*Exercise*: Go through the records underneath and write each one out again exactly.

*Material for this exercise*:
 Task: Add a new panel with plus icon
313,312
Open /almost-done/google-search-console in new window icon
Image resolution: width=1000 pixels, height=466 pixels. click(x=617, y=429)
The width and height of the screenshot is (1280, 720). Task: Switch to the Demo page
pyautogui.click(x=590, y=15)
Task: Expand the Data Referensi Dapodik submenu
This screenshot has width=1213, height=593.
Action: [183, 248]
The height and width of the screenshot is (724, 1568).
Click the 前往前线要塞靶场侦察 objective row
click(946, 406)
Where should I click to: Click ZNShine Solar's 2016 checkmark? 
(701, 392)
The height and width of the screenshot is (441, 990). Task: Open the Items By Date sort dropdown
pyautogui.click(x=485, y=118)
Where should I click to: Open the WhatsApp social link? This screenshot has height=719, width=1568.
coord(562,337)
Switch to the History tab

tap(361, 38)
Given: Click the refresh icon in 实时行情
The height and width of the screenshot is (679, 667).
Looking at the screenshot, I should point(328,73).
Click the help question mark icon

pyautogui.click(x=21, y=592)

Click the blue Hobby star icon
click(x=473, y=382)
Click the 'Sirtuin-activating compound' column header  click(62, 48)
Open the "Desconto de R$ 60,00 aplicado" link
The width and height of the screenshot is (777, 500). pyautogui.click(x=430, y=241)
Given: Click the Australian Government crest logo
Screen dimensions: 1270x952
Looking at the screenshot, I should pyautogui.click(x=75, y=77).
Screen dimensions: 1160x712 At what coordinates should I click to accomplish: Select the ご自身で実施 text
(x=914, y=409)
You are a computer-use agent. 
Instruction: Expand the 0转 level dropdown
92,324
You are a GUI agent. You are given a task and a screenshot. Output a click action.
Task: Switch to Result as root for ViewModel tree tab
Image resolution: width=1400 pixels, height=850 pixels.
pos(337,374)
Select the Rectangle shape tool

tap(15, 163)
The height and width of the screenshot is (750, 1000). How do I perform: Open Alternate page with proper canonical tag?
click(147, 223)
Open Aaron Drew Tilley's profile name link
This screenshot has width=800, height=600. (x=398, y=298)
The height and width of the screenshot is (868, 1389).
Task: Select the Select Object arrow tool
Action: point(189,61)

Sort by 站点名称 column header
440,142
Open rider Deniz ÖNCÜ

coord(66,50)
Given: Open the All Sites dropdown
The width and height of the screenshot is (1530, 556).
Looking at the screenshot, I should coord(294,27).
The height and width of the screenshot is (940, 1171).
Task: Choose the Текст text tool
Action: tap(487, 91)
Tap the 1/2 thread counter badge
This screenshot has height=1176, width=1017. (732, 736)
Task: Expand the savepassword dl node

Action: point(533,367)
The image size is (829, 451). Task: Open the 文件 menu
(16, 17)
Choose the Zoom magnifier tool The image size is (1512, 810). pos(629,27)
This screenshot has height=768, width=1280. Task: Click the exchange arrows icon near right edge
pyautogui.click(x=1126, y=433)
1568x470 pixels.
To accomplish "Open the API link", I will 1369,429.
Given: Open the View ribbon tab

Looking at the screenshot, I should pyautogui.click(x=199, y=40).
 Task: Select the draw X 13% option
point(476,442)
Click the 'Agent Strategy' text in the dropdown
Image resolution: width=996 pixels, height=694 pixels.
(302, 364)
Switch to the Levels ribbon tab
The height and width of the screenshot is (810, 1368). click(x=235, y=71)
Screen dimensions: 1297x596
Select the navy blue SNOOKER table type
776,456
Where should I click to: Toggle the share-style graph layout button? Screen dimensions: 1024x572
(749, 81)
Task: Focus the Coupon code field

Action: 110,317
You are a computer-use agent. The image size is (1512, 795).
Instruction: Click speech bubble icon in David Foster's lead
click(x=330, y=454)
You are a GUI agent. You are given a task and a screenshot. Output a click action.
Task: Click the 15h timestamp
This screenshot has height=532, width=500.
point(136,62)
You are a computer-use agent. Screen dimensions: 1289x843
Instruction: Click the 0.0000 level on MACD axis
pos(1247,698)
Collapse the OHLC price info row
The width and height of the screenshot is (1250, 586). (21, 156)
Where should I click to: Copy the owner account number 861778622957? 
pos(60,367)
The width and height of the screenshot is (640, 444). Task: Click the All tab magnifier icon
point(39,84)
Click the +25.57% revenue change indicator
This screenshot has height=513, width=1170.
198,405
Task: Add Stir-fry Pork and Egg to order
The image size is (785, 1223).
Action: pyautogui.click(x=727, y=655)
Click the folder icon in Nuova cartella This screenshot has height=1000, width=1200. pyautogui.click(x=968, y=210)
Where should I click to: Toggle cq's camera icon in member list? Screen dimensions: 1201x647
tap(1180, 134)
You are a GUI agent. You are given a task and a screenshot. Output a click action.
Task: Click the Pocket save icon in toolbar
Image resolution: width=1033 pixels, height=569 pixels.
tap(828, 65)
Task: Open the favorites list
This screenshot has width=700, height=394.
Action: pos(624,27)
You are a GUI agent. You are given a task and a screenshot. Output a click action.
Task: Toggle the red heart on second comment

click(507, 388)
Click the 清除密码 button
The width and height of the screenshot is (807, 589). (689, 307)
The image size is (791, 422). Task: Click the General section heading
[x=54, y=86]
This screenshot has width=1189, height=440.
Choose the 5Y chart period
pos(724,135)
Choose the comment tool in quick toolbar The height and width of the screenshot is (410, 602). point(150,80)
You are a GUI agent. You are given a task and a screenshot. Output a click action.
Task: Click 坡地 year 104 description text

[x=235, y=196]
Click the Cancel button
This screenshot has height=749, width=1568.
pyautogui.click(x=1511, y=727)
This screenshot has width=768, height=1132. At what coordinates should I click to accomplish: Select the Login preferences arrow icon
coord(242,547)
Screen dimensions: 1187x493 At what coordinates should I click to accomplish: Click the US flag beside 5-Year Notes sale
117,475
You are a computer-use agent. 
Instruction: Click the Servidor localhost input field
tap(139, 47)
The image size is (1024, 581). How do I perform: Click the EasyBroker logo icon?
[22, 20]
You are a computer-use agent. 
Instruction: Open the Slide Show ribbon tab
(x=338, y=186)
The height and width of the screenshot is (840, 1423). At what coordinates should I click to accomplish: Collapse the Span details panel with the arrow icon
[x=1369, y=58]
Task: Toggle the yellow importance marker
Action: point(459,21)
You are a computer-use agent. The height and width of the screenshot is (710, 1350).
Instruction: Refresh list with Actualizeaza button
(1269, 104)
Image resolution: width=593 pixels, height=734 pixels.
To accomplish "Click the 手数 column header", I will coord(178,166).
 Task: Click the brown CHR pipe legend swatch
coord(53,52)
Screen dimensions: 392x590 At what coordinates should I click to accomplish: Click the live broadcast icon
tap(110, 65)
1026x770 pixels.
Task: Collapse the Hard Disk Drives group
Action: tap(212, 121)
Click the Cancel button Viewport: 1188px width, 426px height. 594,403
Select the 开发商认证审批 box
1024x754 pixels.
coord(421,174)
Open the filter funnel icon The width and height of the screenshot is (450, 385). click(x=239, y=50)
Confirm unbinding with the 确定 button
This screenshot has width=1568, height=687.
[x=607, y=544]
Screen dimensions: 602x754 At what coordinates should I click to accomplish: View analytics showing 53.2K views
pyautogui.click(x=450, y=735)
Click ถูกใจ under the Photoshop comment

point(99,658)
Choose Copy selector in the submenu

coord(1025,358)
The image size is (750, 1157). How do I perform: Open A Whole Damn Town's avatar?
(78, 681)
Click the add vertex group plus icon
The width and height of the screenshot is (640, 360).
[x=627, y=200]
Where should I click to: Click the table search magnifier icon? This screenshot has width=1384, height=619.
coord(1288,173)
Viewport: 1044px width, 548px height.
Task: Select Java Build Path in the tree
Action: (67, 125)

*Solution to the problem*:
 Task: Add a new panel with plus icon
313,312
Open /almost-done/google-search-console in new window icon
Image resolution: width=1000 pixels, height=466 pixels. click(x=617, y=429)
The width and height of the screenshot is (1280, 720). Task: Switch to the Demo page
pyautogui.click(x=590, y=15)
Task: Expand the Data Referensi Dapodik submenu
This screenshot has width=1213, height=593.
Action: [183, 248]
The height and width of the screenshot is (724, 1568).
Click the 前往前线要塞靶场侦察 objective row
click(946, 406)
Where should I click to: Click ZNShine Solar's 2016 checkmark? 
(701, 392)
The height and width of the screenshot is (441, 990). Task: Open the Items By Date sort dropdown
pyautogui.click(x=485, y=118)
Where should I click to: Open the WhatsApp social link? This screenshot has height=719, width=1568.
coord(562,337)
Switch to the History tab

tap(361, 38)
Given: Click the refresh icon in 实时行情
The height and width of the screenshot is (679, 667).
Looking at the screenshot, I should point(328,73).
Click the help question mark icon

pyautogui.click(x=21, y=592)

Click the blue Hobby star icon
click(x=473, y=382)
Click the 'Sirtuin-activating compound' column header  click(62, 48)
Open the "Desconto de R$ 60,00 aplicado" link
The width and height of the screenshot is (777, 500). pyautogui.click(x=430, y=241)
Given: Click the Australian Government crest logo
Screen dimensions: 1270x952
Looking at the screenshot, I should pyautogui.click(x=75, y=77).
Screen dimensions: 1160x712 At what coordinates should I click to accomplish: Select the ご自身で実施 text
(x=914, y=409)
You are a computer-use agent. 
Instruction: Expand the 0转 level dropdown
92,324
You are a GUI agent. You are given a task and a screenshot. Output a click action.
Task: Switch to Result as root for ViewModel tree tab
Image resolution: width=1400 pixels, height=850 pixels.
pos(337,374)
Select the Rectangle shape tool

tap(15, 163)
The height and width of the screenshot is (750, 1000). How do I perform: Open Alternate page with proper canonical tag?
click(147, 223)
Open Aaron Drew Tilley's profile name link
This screenshot has width=800, height=600. (x=398, y=298)
The height and width of the screenshot is (868, 1389).
Task: Select the Select Object arrow tool
Action: point(189,61)

Sort by 站点名称 column header
440,142
Open rider Deniz ÖNCÜ

coord(66,50)
Given: Open the All Sites dropdown
The width and height of the screenshot is (1530, 556).
Looking at the screenshot, I should coord(294,27).
The height and width of the screenshot is (940, 1171).
Task: Choose the Текст text tool
Action: tap(487, 91)
Tap the 1/2 thread counter badge
This screenshot has height=1176, width=1017. (732, 736)
Task: Expand the savepassword dl node

Action: point(533,367)
The image size is (829, 451). Task: Open the 文件 menu
(16, 17)
Choose the Zoom magnifier tool The image size is (1512, 810). pos(629,27)
This screenshot has height=768, width=1280. Task: Click the exchange arrows icon near right edge
pyautogui.click(x=1126, y=433)
1568x470 pixels.
To accomplish "Open the API link", I will 1369,429.
Given: Open the View ribbon tab

Looking at the screenshot, I should pyautogui.click(x=199, y=40).
 Task: Select the draw X 13% option
point(476,442)
Click the 'Agent Strategy' text in the dropdown
Image resolution: width=996 pixels, height=694 pixels.
(302, 364)
Switch to the Levels ribbon tab
The height and width of the screenshot is (810, 1368). click(x=235, y=71)
Screen dimensions: 1297x596
Select the navy blue SNOOKER table type
776,456
Where should I click to: Toggle the share-style graph layout button? Screen dimensions: 1024x572
(749, 81)
Task: Focus the Coupon code field

Action: 110,317
You are a computer-use agent. The image size is (1512, 795).
Instruction: Click speech bubble icon in David Foster's lead
click(x=330, y=454)
You are a GUI agent. You are given a task and a screenshot. Output a click action.
Task: Click the 15h timestamp
This screenshot has height=532, width=500.
point(136,62)
You are a computer-use agent. Screen dimensions: 1289x843
Instruction: Click the 0.0000 level on MACD axis
pos(1247,698)
Collapse the OHLC price info row
The width and height of the screenshot is (1250, 586). (21, 156)
Where should I click to: Copy the owner account number 861778622957? 
pos(60,367)
The width and height of the screenshot is (640, 444). Task: Click the All tab magnifier icon
point(39,84)
Click the +25.57% revenue change indicator
This screenshot has height=513, width=1170.
198,405
Task: Add Stir-fry Pork and Egg to order
The image size is (785, 1223).
Action: pyautogui.click(x=727, y=655)
Click the folder icon in Nuova cartella This screenshot has height=1000, width=1200. pyautogui.click(x=968, y=210)
Where should I click to: Toggle cq's camera icon in member list? Screen dimensions: 1201x647
tap(1180, 134)
You are a GUI agent. You are given a task and a screenshot. Output a click action.
Task: Click the Pocket save icon in toolbar
Image resolution: width=1033 pixels, height=569 pixels.
tap(828, 65)
Task: Open the favorites list
This screenshot has width=700, height=394.
Action: pos(624,27)
You are a GUI agent. You are given a task and a screenshot. Output a click action.
Task: Toggle the red heart on second comment

click(507, 388)
Click the 清除密码 button
The width and height of the screenshot is (807, 589). (689, 307)
The image size is (791, 422). Task: Click the General section heading
[x=54, y=86]
This screenshot has width=1189, height=440.
Choose the 5Y chart period
pos(724,135)
Choose the comment tool in quick toolbar The height and width of the screenshot is (410, 602). point(150,80)
You are a GUI agent. You are given a task and a screenshot. Output a click action.
Task: Click 坡地 year 104 description text

[x=235, y=196]
Click the Cancel button
This screenshot has height=749, width=1568.
pyautogui.click(x=1511, y=727)
This screenshot has width=768, height=1132. At what coordinates should I click to accomplish: Select the Login preferences arrow icon
coord(242,547)
Screen dimensions: 1187x493 At what coordinates should I click to accomplish: Click the US flag beside 5-Year Notes sale
117,475
You are a computer-use agent. 
Instruction: Click the Servidor localhost input field
tap(139, 47)
The image size is (1024, 581). How do I perform: Click the EasyBroker logo icon?
[22, 20]
You are a computer-use agent. 
Instruction: Open the Slide Show ribbon tab
(x=338, y=186)
The height and width of the screenshot is (840, 1423). At what coordinates should I click to accomplish: Collapse the Span details panel with the arrow icon
[x=1369, y=58]
Task: Toggle the yellow importance marker
Action: point(459,21)
You are a computer-use agent. The height and width of the screenshot is (710, 1350).
Instruction: Refresh list with Actualizeaza button
(1269, 104)
Image resolution: width=593 pixels, height=734 pixels.
To accomplish "Click the 手数 column header", I will coord(178,166).
 Task: Click the brown CHR pipe legend swatch
coord(53,52)
Screen dimensions: 392x590 At what coordinates should I click to accomplish: Click the live broadcast icon
tap(110, 65)
1026x770 pixels.
Task: Collapse the Hard Disk Drives group
Action: tap(212, 121)
Click the Cancel button Viewport: 1188px width, 426px height. 594,403
Select the 开发商认证审批 box
1024x754 pixels.
coord(421,174)
Open the filter funnel icon The width and height of the screenshot is (450, 385). click(x=239, y=50)
Confirm unbinding with the 确定 button
This screenshot has width=1568, height=687.
[x=607, y=544]
Screen dimensions: 602x754 At what coordinates should I click to accomplish: View analytics showing 53.2K views
pyautogui.click(x=450, y=735)
Click ถูกใจ under the Photoshop comment

point(99,658)
Choose Copy selector in the submenu

coord(1025,358)
The image size is (750, 1157). How do I perform: Open A Whole Damn Town's avatar?
(78, 681)
Click the add vertex group plus icon
The width and height of the screenshot is (640, 360).
[x=627, y=200]
Where should I click to: Click the table search magnifier icon? This screenshot has width=1384, height=619.
coord(1288,173)
Viewport: 1044px width, 548px height.
Task: Select Java Build Path in the tree
Action: (67, 125)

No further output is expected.